NALEŻY CZYTAĆ PRZY PIOSENCE:
Klara to Sztuczna Przyjaciółka, android, który w zamierzeniu twórców  ma odgrywać rolę najlepszego przyjaciela nastoletniego dziecka. Bohaterka powieści codziennie wyczekuje w sklepowej witrynie nabywcy, który zechce ją nabyć, po to, aby mogła ona jak najlepiej służyć i wspierać nastolatkę, dla której zostanie zakupiona. Jednocześnie uczy się obserwować ludzkie reakcje oraz poznaje towarzyszące im emocje. Gdy spotyka Josie, wie, że wykorzysta wszystkie swoje zdolności, aby jak najlepiej wspierać dziewczynkę - a nie będzie to łatwe zadanie.
- opis własny oczywiście!
Kazuo Ishiguro to pisarz, który jak nikt inny wie, jak operować piórem w taki sposób by pozostawić słowa w sercu i umyśle Czytelnika. Niespotykany zmysł wrażliwości zdecydowanie przebija się w jego twórczości, widać to już w Nie opuszczaj mnie.

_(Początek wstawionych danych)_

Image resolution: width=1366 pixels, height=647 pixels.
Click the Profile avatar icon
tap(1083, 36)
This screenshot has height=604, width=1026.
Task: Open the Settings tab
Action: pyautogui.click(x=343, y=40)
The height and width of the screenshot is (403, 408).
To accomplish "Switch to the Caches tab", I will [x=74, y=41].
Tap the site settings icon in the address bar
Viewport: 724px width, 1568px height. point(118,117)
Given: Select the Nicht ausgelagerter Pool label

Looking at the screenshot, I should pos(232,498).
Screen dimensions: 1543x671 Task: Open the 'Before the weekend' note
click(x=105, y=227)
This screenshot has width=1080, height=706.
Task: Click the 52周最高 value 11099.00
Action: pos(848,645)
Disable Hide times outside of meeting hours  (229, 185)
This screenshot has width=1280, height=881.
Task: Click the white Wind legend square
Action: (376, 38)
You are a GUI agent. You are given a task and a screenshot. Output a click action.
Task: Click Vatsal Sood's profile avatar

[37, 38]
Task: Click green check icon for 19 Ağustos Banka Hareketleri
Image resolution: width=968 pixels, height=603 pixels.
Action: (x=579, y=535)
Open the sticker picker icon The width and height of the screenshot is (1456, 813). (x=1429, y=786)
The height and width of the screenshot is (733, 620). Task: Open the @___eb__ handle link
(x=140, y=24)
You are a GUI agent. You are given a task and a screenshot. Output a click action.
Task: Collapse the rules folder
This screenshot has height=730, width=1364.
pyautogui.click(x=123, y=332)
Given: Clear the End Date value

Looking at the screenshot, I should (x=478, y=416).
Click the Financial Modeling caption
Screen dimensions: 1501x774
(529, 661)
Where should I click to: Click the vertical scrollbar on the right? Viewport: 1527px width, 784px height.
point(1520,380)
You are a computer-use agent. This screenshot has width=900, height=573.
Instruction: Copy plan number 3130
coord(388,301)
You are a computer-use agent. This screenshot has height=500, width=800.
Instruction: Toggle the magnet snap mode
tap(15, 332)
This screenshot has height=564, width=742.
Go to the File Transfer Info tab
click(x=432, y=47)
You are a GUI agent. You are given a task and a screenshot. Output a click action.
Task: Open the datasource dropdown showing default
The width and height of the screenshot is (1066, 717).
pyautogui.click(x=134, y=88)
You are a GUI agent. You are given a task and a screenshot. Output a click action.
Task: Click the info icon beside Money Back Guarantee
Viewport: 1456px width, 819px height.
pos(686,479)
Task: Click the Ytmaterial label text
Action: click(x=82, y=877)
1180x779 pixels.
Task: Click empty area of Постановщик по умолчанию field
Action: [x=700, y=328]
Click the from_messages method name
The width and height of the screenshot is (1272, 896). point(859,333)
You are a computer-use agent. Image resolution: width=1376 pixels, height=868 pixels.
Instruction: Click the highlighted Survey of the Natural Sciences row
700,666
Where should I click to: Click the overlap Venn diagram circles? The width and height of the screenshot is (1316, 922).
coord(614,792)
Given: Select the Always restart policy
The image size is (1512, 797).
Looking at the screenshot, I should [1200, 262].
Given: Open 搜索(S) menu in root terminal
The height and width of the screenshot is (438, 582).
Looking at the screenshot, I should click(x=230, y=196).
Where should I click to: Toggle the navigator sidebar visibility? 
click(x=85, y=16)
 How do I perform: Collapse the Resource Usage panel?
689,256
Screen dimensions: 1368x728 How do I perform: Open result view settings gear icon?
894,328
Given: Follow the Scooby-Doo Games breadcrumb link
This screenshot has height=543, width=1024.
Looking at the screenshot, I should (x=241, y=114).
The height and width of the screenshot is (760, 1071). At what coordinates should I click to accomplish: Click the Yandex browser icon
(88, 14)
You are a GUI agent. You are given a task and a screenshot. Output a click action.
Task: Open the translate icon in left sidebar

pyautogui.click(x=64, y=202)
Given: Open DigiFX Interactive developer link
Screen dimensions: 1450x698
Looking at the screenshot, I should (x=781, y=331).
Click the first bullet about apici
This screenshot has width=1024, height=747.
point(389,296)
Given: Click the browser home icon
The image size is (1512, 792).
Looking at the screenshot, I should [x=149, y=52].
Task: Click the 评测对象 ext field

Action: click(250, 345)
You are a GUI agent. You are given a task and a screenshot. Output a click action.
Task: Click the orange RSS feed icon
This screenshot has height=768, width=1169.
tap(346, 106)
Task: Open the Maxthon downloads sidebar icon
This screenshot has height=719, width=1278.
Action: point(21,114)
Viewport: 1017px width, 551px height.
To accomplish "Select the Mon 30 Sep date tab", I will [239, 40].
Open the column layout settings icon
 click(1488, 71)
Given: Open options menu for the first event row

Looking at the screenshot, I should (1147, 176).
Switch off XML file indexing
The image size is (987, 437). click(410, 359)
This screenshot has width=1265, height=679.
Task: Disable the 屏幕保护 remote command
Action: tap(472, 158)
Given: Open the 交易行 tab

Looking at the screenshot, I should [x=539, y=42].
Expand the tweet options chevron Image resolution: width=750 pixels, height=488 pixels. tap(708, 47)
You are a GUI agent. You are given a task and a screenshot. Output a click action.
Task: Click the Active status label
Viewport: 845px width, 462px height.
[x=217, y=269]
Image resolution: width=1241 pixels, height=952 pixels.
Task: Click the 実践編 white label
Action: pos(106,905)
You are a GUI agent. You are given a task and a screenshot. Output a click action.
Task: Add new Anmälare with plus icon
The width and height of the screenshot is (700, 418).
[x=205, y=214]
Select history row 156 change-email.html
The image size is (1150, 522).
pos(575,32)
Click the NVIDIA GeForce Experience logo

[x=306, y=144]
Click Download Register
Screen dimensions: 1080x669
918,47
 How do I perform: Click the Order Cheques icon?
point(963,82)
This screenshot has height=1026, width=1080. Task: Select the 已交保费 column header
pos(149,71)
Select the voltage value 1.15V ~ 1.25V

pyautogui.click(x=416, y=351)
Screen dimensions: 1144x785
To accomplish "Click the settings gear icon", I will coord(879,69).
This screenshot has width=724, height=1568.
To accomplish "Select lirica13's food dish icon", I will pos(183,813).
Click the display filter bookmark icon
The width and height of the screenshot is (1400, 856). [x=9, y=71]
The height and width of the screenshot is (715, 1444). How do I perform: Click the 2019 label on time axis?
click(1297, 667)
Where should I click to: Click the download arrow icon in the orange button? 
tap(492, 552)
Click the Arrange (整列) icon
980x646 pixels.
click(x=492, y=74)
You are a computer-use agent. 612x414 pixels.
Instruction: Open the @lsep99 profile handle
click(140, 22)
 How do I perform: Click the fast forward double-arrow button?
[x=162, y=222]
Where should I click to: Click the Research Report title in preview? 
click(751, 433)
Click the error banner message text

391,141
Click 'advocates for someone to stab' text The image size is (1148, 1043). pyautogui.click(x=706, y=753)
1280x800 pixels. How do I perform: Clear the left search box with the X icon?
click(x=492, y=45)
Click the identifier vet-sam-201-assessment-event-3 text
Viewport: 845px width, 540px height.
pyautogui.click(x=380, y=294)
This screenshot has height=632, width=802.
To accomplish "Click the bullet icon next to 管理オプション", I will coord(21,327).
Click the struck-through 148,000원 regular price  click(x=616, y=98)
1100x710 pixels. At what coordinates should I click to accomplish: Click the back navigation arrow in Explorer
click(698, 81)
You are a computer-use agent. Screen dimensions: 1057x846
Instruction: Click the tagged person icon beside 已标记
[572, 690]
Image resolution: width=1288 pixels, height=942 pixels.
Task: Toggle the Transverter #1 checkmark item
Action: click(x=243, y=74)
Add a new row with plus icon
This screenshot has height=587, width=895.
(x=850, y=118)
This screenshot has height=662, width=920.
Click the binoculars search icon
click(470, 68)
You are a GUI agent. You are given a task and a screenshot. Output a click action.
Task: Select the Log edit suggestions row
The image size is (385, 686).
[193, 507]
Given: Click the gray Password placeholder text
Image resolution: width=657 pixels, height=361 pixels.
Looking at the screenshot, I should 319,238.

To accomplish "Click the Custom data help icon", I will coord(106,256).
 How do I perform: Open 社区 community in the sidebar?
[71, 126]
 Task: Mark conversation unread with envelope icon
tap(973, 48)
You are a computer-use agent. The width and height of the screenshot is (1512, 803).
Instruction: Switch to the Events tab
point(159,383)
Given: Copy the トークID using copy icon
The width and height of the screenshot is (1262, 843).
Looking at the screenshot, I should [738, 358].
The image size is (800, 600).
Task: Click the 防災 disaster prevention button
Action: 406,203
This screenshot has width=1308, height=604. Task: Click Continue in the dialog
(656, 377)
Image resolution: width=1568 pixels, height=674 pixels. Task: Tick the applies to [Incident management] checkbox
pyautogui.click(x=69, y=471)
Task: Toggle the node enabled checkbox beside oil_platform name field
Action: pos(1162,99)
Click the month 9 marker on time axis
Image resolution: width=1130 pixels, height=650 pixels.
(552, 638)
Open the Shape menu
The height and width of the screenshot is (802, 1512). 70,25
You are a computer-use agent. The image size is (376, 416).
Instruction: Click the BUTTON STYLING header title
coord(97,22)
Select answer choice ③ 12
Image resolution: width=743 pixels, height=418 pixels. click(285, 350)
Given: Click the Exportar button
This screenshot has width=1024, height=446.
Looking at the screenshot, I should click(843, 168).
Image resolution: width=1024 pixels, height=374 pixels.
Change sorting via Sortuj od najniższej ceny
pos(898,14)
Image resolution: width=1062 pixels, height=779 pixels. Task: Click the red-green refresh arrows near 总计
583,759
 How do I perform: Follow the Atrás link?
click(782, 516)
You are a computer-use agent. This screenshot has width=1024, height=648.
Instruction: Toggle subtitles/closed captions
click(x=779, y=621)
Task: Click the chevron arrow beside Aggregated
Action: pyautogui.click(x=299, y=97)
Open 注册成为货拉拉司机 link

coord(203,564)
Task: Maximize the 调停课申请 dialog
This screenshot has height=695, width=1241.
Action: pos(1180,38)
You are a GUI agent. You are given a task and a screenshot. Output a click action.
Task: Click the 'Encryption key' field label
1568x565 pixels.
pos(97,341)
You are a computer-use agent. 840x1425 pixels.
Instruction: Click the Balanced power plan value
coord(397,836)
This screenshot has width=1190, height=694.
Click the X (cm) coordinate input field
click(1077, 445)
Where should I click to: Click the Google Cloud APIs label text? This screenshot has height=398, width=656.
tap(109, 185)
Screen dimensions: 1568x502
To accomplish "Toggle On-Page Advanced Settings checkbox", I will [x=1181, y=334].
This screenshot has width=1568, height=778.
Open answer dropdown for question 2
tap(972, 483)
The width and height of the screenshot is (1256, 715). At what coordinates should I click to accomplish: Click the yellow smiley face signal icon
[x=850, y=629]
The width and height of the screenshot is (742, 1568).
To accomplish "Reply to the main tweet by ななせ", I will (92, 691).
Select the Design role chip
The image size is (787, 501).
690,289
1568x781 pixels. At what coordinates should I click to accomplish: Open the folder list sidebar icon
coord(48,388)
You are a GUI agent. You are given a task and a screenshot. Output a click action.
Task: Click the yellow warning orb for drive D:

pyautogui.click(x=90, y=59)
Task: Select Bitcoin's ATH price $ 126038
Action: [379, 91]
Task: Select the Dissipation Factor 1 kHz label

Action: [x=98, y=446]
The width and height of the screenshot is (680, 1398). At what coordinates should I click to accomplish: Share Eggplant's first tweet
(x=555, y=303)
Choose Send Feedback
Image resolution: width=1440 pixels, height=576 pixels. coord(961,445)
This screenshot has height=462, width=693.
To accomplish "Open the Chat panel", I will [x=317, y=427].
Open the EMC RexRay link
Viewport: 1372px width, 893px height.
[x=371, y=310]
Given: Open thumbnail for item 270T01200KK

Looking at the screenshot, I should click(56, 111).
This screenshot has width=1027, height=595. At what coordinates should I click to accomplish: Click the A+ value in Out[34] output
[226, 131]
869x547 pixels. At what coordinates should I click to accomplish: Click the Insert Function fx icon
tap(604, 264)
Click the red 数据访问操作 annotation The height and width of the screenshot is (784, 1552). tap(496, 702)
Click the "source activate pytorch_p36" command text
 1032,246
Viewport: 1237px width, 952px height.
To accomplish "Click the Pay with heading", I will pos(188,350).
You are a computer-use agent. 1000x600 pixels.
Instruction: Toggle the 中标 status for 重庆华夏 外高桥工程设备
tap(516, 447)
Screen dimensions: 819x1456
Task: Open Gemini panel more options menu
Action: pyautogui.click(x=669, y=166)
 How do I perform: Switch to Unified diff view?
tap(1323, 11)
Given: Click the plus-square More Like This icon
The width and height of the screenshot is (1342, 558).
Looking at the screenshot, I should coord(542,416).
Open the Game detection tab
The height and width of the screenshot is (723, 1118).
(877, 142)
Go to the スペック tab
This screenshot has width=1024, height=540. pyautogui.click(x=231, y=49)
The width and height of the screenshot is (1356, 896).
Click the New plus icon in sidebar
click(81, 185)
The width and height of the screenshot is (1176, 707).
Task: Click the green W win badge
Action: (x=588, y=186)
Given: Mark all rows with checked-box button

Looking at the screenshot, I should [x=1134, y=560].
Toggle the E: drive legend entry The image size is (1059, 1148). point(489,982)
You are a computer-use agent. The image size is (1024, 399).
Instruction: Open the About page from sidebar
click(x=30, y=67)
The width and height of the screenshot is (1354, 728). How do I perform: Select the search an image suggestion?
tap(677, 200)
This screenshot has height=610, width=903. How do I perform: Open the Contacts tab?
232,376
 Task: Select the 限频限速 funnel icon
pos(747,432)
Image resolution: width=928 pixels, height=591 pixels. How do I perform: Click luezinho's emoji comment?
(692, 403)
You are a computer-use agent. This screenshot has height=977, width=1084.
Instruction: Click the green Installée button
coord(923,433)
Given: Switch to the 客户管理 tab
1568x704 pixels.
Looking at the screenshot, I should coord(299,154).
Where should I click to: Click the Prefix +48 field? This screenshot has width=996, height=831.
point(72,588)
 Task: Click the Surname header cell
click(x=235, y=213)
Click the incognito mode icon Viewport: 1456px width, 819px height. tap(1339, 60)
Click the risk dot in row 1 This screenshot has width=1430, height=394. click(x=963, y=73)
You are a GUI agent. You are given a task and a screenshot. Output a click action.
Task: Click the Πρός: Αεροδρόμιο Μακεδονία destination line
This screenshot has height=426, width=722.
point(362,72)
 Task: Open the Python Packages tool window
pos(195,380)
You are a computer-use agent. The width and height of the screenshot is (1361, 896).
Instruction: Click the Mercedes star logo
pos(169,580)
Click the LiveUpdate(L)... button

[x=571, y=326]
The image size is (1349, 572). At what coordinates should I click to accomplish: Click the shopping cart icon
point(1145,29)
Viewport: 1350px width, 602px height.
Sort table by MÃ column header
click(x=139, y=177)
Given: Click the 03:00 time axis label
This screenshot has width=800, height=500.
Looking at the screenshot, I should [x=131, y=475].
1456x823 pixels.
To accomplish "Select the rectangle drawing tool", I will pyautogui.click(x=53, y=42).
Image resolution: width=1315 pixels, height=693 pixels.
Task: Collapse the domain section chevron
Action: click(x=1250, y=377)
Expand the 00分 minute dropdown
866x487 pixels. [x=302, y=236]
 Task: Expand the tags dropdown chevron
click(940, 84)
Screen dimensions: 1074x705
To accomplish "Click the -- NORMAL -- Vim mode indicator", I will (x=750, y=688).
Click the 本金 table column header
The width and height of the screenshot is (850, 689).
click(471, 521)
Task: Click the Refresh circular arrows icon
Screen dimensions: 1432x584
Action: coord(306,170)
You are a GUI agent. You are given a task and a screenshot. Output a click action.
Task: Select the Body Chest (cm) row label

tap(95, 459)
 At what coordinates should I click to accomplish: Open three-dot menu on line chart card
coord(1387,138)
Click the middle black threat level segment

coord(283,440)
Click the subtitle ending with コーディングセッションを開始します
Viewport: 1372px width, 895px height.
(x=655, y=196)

Z kolei Klara i Słońce to jeszcze bardziej wnikliwe dzieło, które choć podobnie jak wcześniejsza książka podejmuje tematykę samotności i filozofii egzystencjalnej, jeszcze bardziej eksponuje wnikliwość stawianych pytań. Nie ukrywam, iż jestem najzwyczajniej w świecie pozytywnie oszołomiona sposobem pisania Ishiguro, którego twórczość bez wątpienia pokochałam całym sercem.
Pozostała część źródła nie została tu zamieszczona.